How diet and exercise help
Both endometriosis and PCOS can benefit from lifestyle changes, particularly diet and exercise.
Exercise helps by reducing insulin resistance, particularly in PCOS patients. For women with endometriosis, regular physical activity stimulates the immune system and increases endorphins, which can provide some relief from chronic pain.
Diet also plays a significant role. For women with PCOS, a low-glycemic diet, limiting refined carbs like those found in white flour, white rice, sugar and processed foods, can help manage blood sugar levels. In endometriosis, an anti-inflammatory diet may reduce flare-ups. Dr.
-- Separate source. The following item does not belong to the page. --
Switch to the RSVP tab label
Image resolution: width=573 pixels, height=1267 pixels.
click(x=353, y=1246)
Somasundaram recommends, “minimizing additives and preservatives in food and eating clean can help reduce your body’s load of inflammatory agents.”
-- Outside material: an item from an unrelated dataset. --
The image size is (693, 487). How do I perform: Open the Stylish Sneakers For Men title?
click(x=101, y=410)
How endometriosis and PCOS affect fertility
Both conditions can affect fertility, but in different ways. In endometriosis, the growth of endometrial-like tissue can block the fallopian tubes, preventing the egg and sperm from meeting. However, as Dr. Somasundaram points out, “Not everyone with endometriosis will have trouble conceiving, but some women may require more effort or fertility treatments like IVF.”
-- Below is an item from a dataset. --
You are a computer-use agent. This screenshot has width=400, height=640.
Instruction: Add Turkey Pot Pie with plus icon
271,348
For PCOS, the main issue lies in irregular ovulation. Women with PCOS may ovulate less frequently, reducing the chances of conception. However, treatments like hormonal therapy or some medications can help stimulate ovulation, making conception more likely. “PCOS is very treatable, and we have really good medications to normalize ovulation and improve fertility,” assures Dr. Somasundaram.
Supporting someone with endometriosis or PCOS
When a person is dealing with chronic pain all the time, it can lead to anxiety and depression. It’s important to understand not only what about the disorder is causing anxiety and depression, but also how to best support someone through these symptoms.
“If you’re hurting all the time and you’re maxed out managing that pain, your body is scanning the horizon to make sure that nothing else you come across is going to hurt you because you’re already maxed out,” explains Dr. Somasundaram. “So anxiety is almost like a coping mechanism for your body to be like, I’m going to protect myself from more injury.”
Dr. Somasundaram reminds us that physical issues and mental issues are very intertwined. So, patients dealing with these conditions are more prone to sadness, depression and anxiety, especially because living with chronic pain and fluctuations in your body’s weight can often affect patients’ lifestyles in a bigger way.
“A lot of times I will counsel my patients to see a therapist to talk about what their life experience is, to process it, to manage it,” says Dr. Somasundaram. “It doesn’t mean the pain goes away when you talk to a therapist. It’s just a way to process what your life experience is to try to come out stronger after having done that.”
Supporting a loved one with endometriosis or PCOS requires empathy and understanding, as these conditions are often invisible.
“Endometriosis affects many women who look healthy on the outside but are struggling with pain. It’s crucial for family and friends to believe them and be supportive,” says Dr. Somasundaram.
Additionally, if someone with PCOS is dealing with weight gain or dietary changes, it’s important to offer non-judgmental support. Dr. Somasundaram explains, “It’s not about shaming weight gain but about understanding the metabolic challenges they’re facing.”
Endometriosis and PCOS are complex conditions that require ongoing management. Early diagnosis, effective treatment, and lifestyle changes can make a significant difference in improving quality of life. Whether you are experiencing these conditions or supporting someone who is, understanding the challenges involved can foster greater empathy and lead to better care.